- [Exercise brief]:
Copy down the part of the South Park episode text below, starting at "Within the episode, The" and ending at "South Park fans.".
___ Passage shown
The book Eat, Pray, Queef by the Queef Sisters, which is also the source of the episode's title, is a satirical reference to the book Eat, Pray, Love written by Elizabeth Gilbert. There is a brief scene in which television host Martha Stewart provides instruction on ways to decorate queefs on The Martha Stewart Show. Television show hosts Regis Philbin and Kelly Ripa interview Katie and Katherine on their show, Live with Regis and Kelly. One of the queefs released by a woman in the episode includes exact dialogue from the 1981 action film The Road Warrior. The montage sequence where Terrance and Phillip take Katherine and Katie on a tour of Canadian wine country is a parody of a similar montage sequence in the 2004 comedy film Sideways. The men's anthem "Queef Free" is a parody of "We Are The World", the 1985 celebrities-for-charity song written by Michael Jackson and Lionel Richie.

Within the episode, The Canada Channel announces that, as an April Fools' Day prank, it will be airing the new Queef Sisters show instead of the much-anticipated part two episode of Terrance and Phillip. This is a reference to the South Park second-season premiere. Instead of the expected follow-up to "Cartman's Mom Is a Dirty Slut", in which the identity of Cartman's father was to be revealed, Parker and Matt Stone showed the episode "Terrance and Phillip in Not Without My Anus", a Terrance and Phillip-centered episode as an April Fools' Day prank. The move infuriated South Park fans.

==Reception==
A preview clip of the episode listed on South Park Studios, the official South Park website, during the week before the episode's broadcast was viewed more than 50,000 times. In its original American broadcast, "Eat, Pray, Queef" was watched by three million households overall, according to the Nielsen Media Research, making it the most-watched Comedy Central production of the week. It had over one million more household viewers than the second most watched Comedy Central show that week, the April 1 episode of The Daily Show.

Niki Payne of the Philadelphia Examiner said "Eat, Pray, Queef" was "probably one of my all-time favorite episodes of South Park right now" because it was so on point concerning the double standards between men and women. She particularly praised the scene in which Stan and Randy are disgusted and uncomfortable when Stan's mom and sister started queefing at the dinner table. Carlos Delgado of If Magazine said the episode was "shocking, disgusting, and obscenely-funny" and demonstrated South Park's ability to tackle any type of issue "in a uniquely South Park manner". He particularly enjoyed the Martha Stewart segment, which he described as "just haunting". Josh Modell of The A.V. Club gave the episode a B-grade. Modell said the Katie and Katherine cartoon was particularly funny, but queefing was referred to in so many jokes that it became a bit tired by the end.
______
___ Data records
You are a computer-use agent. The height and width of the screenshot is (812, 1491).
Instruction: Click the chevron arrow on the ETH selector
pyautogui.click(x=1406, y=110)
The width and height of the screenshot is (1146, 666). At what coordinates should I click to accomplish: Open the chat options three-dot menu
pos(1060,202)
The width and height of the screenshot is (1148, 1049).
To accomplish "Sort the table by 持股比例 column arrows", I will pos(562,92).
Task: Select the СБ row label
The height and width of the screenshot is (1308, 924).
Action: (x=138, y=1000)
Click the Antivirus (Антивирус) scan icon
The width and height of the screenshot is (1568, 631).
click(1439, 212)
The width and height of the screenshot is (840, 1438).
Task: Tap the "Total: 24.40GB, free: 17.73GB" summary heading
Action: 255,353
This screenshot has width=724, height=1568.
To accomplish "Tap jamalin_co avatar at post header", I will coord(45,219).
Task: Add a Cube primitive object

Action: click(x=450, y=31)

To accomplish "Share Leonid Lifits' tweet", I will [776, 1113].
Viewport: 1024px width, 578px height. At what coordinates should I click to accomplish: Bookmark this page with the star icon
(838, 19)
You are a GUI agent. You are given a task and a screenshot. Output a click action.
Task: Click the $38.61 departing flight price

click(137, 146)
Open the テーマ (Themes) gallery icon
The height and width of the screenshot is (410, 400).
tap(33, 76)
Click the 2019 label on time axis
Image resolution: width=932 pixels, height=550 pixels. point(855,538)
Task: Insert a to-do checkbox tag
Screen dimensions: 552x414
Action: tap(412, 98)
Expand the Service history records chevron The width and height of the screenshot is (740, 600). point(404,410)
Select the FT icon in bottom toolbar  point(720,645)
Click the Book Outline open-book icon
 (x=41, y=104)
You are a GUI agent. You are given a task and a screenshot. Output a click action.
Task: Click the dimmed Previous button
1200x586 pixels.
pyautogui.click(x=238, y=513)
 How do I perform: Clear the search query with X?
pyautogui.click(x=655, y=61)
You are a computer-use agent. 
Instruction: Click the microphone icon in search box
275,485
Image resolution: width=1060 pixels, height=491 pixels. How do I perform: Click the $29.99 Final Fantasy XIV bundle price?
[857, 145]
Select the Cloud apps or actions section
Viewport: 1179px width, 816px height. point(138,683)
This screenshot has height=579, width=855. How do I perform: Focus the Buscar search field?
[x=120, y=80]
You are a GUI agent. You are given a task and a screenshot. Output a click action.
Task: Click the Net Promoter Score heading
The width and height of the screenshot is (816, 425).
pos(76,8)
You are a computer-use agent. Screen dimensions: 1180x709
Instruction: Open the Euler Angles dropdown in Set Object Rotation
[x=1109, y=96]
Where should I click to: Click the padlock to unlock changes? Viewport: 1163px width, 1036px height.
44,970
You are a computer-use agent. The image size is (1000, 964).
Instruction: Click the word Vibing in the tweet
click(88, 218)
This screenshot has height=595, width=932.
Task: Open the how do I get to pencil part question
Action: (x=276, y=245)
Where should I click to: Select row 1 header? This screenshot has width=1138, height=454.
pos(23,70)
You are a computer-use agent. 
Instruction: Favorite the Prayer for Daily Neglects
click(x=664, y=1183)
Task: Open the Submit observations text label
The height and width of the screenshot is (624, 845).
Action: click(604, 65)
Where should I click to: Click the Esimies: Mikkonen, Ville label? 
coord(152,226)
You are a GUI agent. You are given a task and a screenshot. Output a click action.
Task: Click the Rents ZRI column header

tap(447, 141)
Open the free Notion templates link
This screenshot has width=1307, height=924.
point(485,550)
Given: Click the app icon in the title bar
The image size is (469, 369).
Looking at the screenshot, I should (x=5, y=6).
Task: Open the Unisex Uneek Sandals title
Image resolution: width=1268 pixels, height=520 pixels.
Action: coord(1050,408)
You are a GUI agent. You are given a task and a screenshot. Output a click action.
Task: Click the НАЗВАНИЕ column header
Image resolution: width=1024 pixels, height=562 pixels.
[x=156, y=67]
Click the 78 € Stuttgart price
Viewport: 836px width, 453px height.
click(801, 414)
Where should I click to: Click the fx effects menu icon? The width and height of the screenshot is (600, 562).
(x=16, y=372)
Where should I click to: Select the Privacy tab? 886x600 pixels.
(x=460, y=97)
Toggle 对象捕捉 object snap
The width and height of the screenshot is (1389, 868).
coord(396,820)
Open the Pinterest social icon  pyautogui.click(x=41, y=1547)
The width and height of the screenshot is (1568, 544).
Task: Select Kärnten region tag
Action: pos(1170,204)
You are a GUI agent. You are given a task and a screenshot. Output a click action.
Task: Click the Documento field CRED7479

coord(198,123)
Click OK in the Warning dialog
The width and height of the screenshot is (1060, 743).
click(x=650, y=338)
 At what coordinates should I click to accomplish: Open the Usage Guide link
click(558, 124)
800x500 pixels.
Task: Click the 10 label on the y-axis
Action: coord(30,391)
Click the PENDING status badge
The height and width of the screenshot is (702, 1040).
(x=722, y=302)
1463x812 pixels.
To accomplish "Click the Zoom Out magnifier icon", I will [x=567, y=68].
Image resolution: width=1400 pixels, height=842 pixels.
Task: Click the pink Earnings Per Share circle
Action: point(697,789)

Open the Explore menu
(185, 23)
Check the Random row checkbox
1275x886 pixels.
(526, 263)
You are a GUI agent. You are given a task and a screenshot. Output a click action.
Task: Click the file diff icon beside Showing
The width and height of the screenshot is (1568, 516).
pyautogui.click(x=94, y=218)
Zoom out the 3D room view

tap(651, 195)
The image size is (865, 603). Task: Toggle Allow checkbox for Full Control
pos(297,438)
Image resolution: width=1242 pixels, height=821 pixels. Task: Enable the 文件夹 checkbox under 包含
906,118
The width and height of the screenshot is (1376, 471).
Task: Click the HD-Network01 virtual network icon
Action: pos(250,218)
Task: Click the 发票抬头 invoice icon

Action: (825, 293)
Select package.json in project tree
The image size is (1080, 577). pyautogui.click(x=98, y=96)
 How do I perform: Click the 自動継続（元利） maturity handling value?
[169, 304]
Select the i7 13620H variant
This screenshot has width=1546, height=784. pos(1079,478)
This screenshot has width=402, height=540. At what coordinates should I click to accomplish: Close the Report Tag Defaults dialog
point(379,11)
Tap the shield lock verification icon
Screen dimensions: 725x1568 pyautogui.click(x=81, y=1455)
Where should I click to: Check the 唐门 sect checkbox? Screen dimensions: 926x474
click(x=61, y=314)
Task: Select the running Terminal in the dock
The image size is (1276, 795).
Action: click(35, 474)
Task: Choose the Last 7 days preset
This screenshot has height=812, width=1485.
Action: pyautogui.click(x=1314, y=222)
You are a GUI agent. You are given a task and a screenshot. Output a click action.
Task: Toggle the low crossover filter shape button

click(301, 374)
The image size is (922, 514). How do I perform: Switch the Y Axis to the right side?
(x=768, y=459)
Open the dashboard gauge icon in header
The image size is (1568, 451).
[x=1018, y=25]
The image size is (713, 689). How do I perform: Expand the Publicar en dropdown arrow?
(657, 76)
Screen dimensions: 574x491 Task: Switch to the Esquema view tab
______
- [The answer]:
Within the episode, The Canada Channel announces that, as an April Fools' Day prank, it will be airing the new Queef Sisters show instead of the much-anticipated part two episode of Terrance and Phillip. This is a reference to the South Park second-season premiere. Instead of the expected follow-up to "Cartman's Mom Is a Dirty Slut", in which the identity of Cartman's father was to be revealed, Parker and Matt Stone showed the episode "Terrance and Phillip in Not Without My Anus", a Terrance and Phillip-centered episode as an April Fools' Day prank. The move infuriated South Park fans.